| Saved entries |

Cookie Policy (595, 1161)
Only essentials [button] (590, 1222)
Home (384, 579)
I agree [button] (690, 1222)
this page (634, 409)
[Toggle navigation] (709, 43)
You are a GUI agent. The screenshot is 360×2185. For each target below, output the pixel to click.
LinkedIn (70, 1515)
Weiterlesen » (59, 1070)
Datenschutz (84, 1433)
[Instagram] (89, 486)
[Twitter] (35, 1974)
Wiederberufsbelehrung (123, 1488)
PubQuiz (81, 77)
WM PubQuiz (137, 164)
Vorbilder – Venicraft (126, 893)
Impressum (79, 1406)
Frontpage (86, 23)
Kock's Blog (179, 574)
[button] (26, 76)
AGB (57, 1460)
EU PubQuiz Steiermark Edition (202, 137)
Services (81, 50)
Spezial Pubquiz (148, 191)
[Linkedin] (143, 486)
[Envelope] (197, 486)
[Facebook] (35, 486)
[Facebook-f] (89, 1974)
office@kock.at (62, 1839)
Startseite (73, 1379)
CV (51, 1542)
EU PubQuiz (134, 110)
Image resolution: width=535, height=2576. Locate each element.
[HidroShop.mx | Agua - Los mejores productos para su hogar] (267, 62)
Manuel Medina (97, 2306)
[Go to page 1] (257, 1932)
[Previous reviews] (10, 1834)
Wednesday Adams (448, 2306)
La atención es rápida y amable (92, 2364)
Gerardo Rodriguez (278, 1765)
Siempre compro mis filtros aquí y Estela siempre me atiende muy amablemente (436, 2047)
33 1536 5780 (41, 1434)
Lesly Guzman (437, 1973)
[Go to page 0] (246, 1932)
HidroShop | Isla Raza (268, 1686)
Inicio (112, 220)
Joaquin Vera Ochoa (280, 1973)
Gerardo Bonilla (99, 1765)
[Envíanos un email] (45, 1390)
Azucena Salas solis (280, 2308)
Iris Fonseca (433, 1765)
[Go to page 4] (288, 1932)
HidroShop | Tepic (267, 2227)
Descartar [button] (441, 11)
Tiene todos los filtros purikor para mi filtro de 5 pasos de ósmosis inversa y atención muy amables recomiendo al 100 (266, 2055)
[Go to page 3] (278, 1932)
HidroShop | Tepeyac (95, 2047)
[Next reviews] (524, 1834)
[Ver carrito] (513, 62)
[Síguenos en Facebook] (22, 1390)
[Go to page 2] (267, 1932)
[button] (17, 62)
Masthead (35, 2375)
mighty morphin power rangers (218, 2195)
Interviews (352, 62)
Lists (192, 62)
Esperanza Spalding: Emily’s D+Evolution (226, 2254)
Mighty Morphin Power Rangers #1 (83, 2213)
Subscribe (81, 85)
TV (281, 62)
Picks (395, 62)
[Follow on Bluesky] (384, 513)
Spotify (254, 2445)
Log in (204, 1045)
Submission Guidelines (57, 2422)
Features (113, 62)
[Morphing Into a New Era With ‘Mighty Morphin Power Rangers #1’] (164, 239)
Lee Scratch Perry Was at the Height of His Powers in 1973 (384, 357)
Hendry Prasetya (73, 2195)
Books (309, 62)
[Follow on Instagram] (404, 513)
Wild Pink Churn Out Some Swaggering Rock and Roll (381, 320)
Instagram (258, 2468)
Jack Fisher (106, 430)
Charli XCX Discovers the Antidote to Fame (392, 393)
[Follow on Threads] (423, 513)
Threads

| EXERCISE INSTRUCTIONS |
Where the string "filtros" occurs in the data, return the whole line.

| RESULT OF THE TASK |
Siempre compro mis filtros aquí y Estela siempre me atiende muy amablemente (436, 2047)
Tiene todos los filtros purikor para mi filtro de 5 pasos de ósmosis inversa y atención muy amables recomiendo al 100 (266, 2055)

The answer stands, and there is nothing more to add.